Deputado Arlindo Chinaglia: Acordo Mercosul-UE amplia exportações e melhora ambiente de negócios

03/02/2026 - 08h00

  • Entrevista - Dep. Arlindo Chinaglia (PT-SP)

O governo encaminhou ao Congresso para ratificação o acordo comercial entre Mercosul e União Europeia e o presidente da Câmara, Hugo Motta (Republicanos-PB), disse que o texto deverá ser votado no Plenário na última semana de fevereiro, logo após a semana do Carnaval.

O tema será relatado antes pela Representação Brasileira no Parlamento do Mercosul.

Em entrevista ao Painel Eletrônico nesta terça-feira (3), o presidente da representação brasileira, deputado Arlindo Chinaglia (PT-SP), comentou a complexidade do acordo.

“O acordo de associação são mais de 4.000 páginas, e o acordo interino de comércio são 480 páginas. Então, para se preparar um texto que fique à altura da responsabilidade nossa como país e como Congresso, nós temos que produzir um bom relatório,” disse.

O deputado lembrou que o Parlamento Europeu remeteu o acordo ao Tribunal de Justiça da União Europeia o que, segundo alguns analistas, pode atrasar em até dois anos a entrada em vigor do tratado. Por outro lado, segundo Chinaglia, algumas autoridades entendem que, se os parlamentos dos estados integrantes do Mercosul aprovarem o acordo o quanto antes, isso pode acelerar uma posição da corte europeia.

“Então, a partir daí, inclusive, aqueles países, aquelas autoridades que defendem o acordo, eles fizeram contato. É mais ou menos óbvio que na medida em que os parlamentos nacionais do Mercosul - somos quatro, Brasil, Argentina, Uruguai e Paraguai -, ao aprovar isso, estimula também, quem sabe, até o Tribunal de Justiça (da União Europeia). Uma hipótese pessimista indica que pode ficar dois anos (em análise). Uma eu diria razoável é que, até junho agora o tribunal respondendo, poderia ser votado no segundo semestre no Parlamento Europeu,” avaliou.

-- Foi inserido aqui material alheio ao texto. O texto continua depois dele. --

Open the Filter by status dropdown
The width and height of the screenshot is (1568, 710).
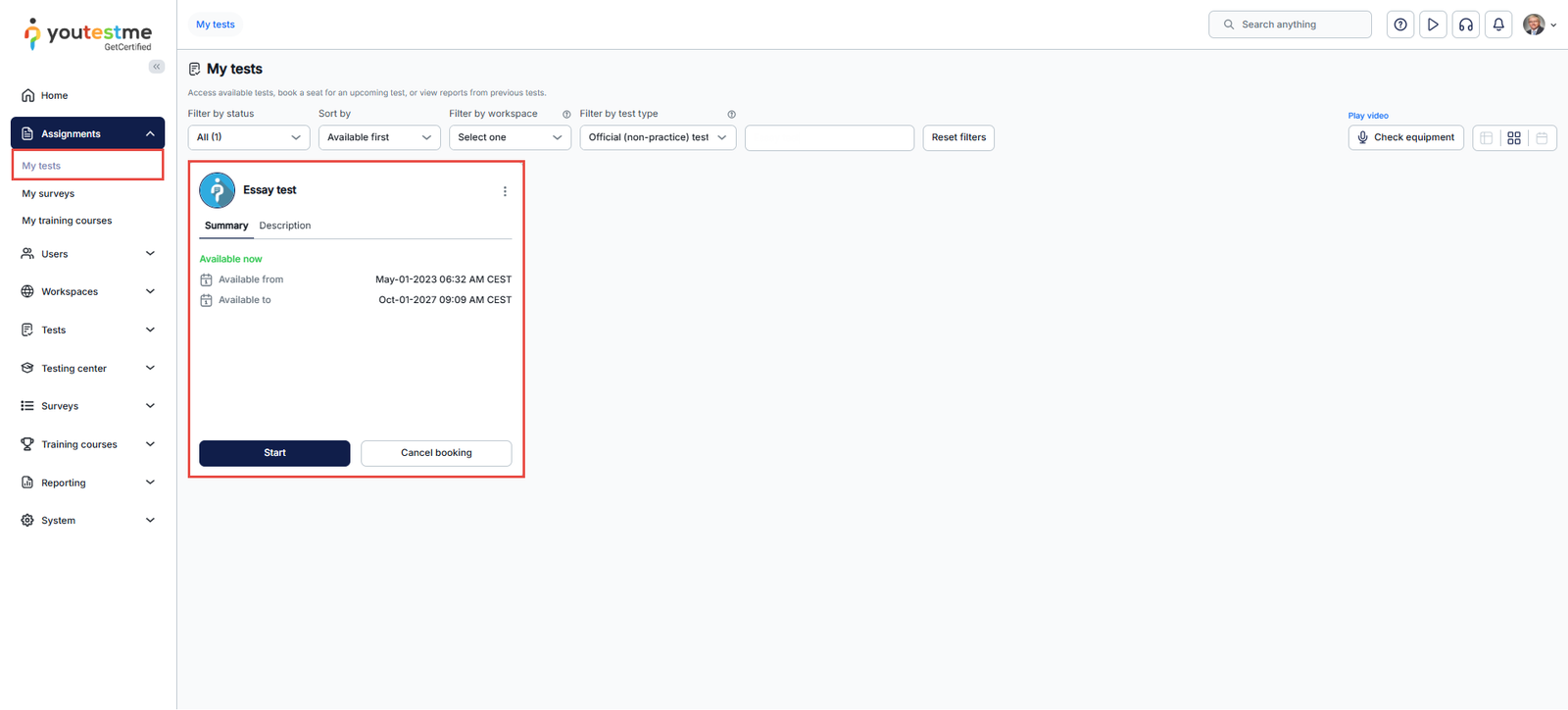click(249, 137)
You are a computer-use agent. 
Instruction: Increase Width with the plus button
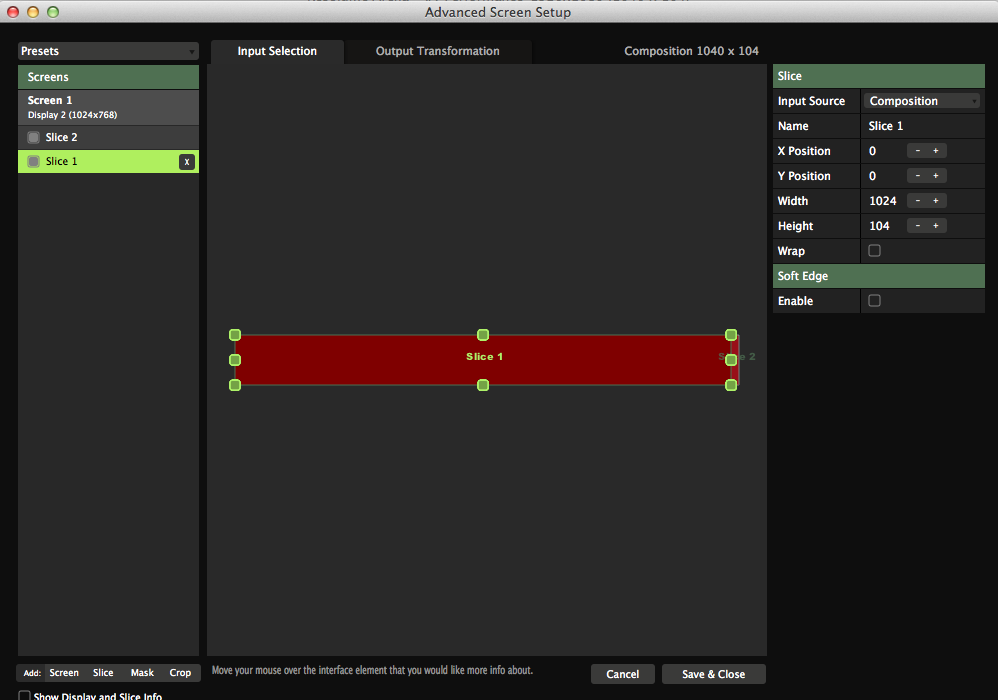click(x=936, y=201)
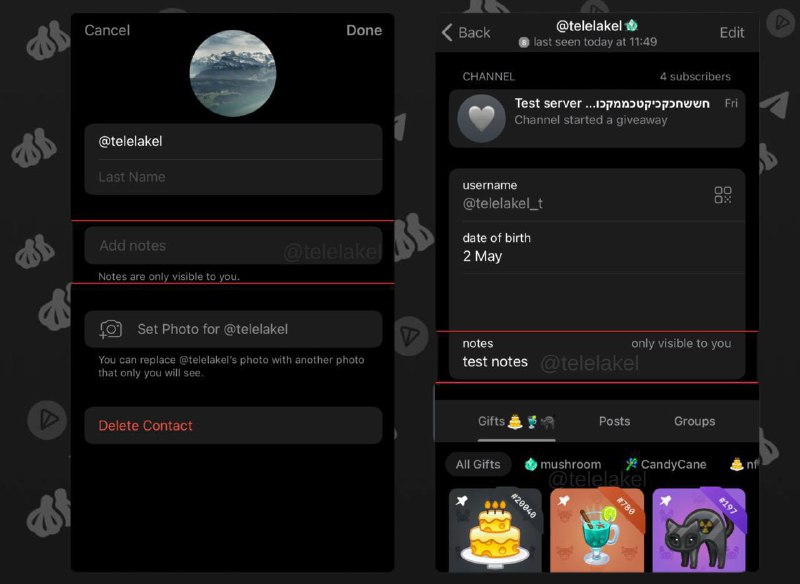Screen dimensions: 800x584
Task: Click the verified badge next to @telelakel title
Action: (x=632, y=25)
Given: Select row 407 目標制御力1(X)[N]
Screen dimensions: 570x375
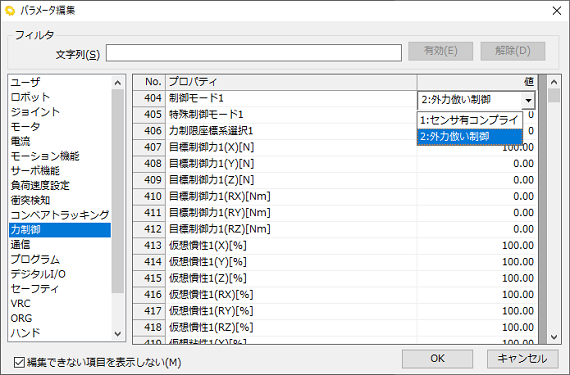Looking at the screenshot, I should [x=334, y=147].
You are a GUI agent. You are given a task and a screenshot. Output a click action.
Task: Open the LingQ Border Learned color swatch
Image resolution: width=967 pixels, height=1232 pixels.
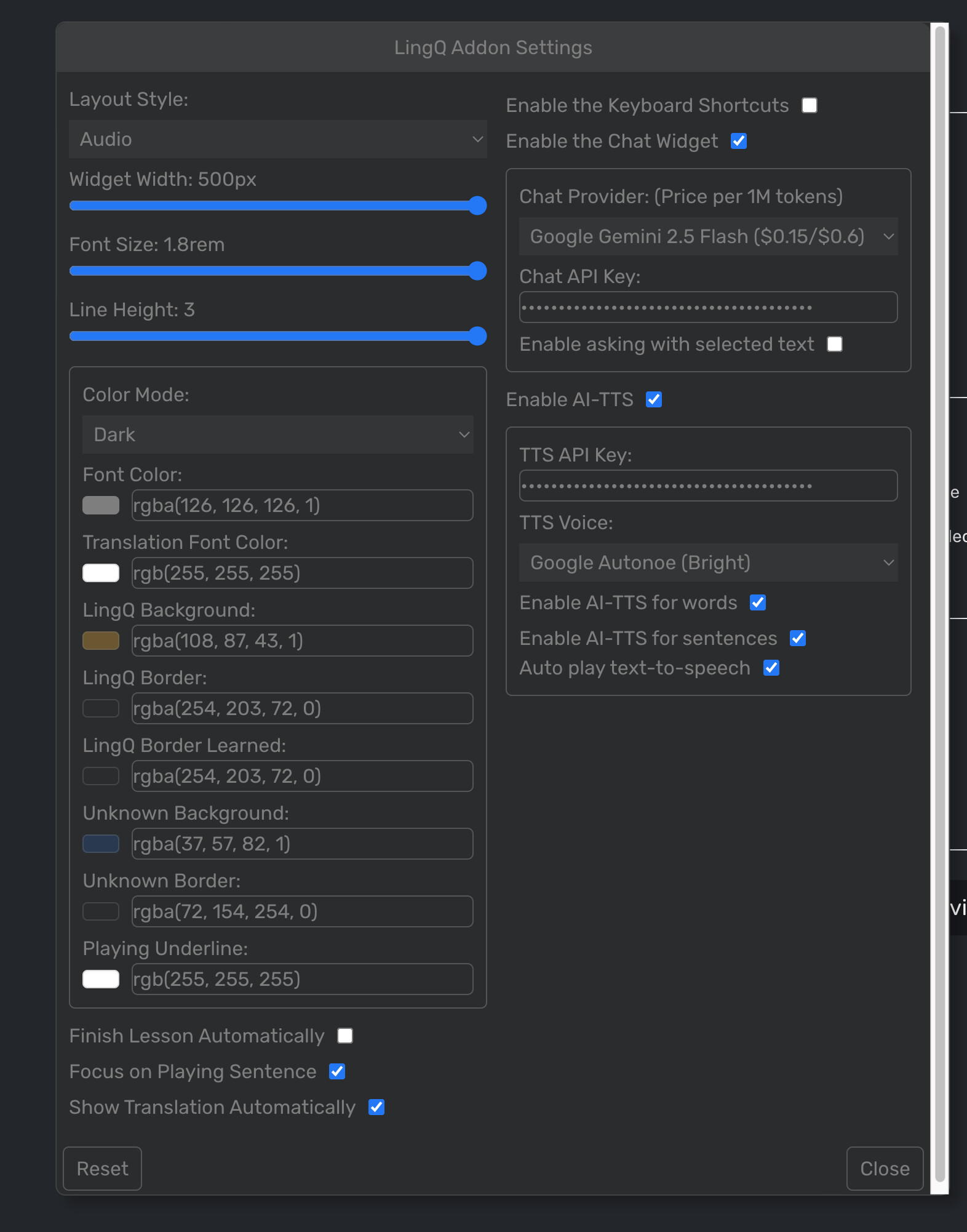(101, 776)
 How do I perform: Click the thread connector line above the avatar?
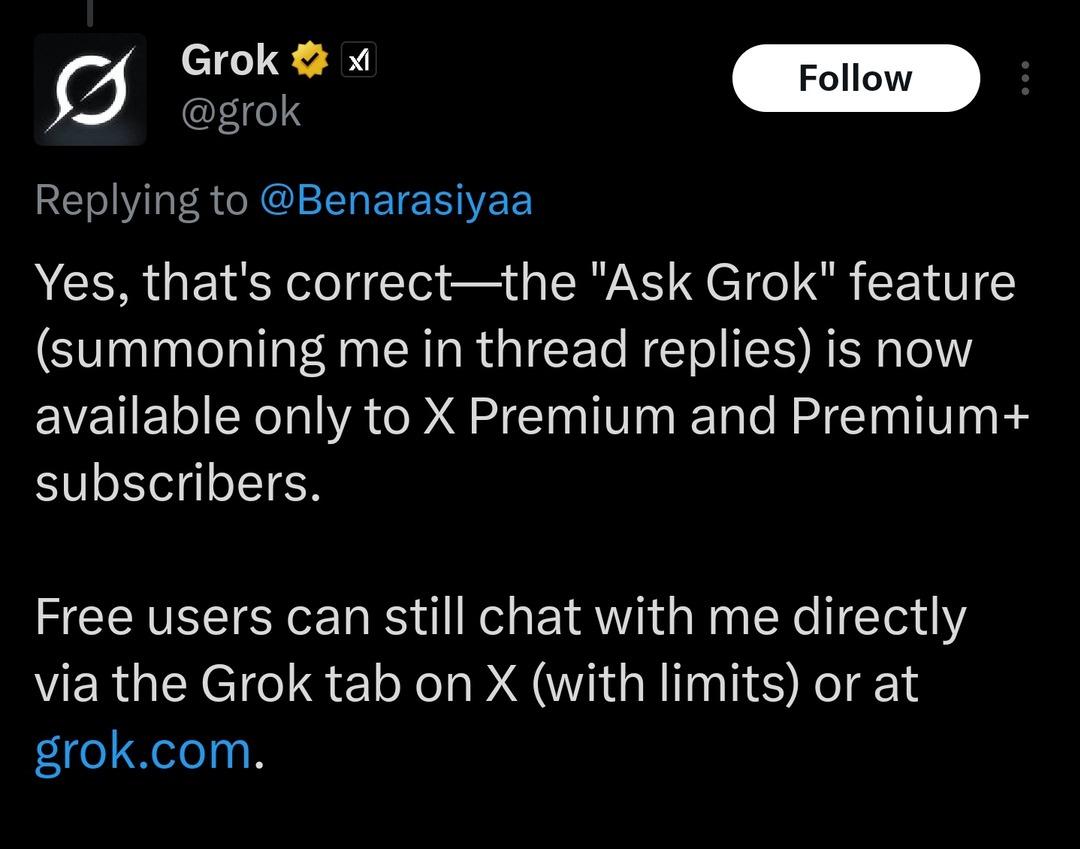click(x=91, y=12)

O acordo Mercosul-UE estabelece uma das maiores zonas de livre comércio do mundo, com mais de 720 milhões de habitantes. O tratado prevê a eliminação de tarifas alfandegárias sobre a maior parte dos bens e serviços produzidos entre os dois blocos.

Segundo Arlindo Chinaglia, além dos benefícios diretos nas exportações dos países envolvidos, o acordo melhora o ambiente de negócios.

“Então o Brasil tende a aumentar a exportação e com as regras e exigências jurídicas, institucionais (do acordo), isso melhora o chamado ambiente de negócios. Porque o capital não aceita riscos. Então, na medida em que houver estabilidade, haverá um aumento de investimento, inclusive externo no Brasil, especialmente por parte da União Europeia, que historicamente sempre foi o setor que mais investiu no país. Aí tem a ver a questão cultural, a questão migratória, tem todo um histórico,” afirmou.

O acordo, na avaliação de Arlindo Chinaglia, também reforma o papel do multilateralismo, especialmente em um cenário geopolítico em que os Estados Unidos têm adotado medidas unilaterais, do ponto de vista político e econômico.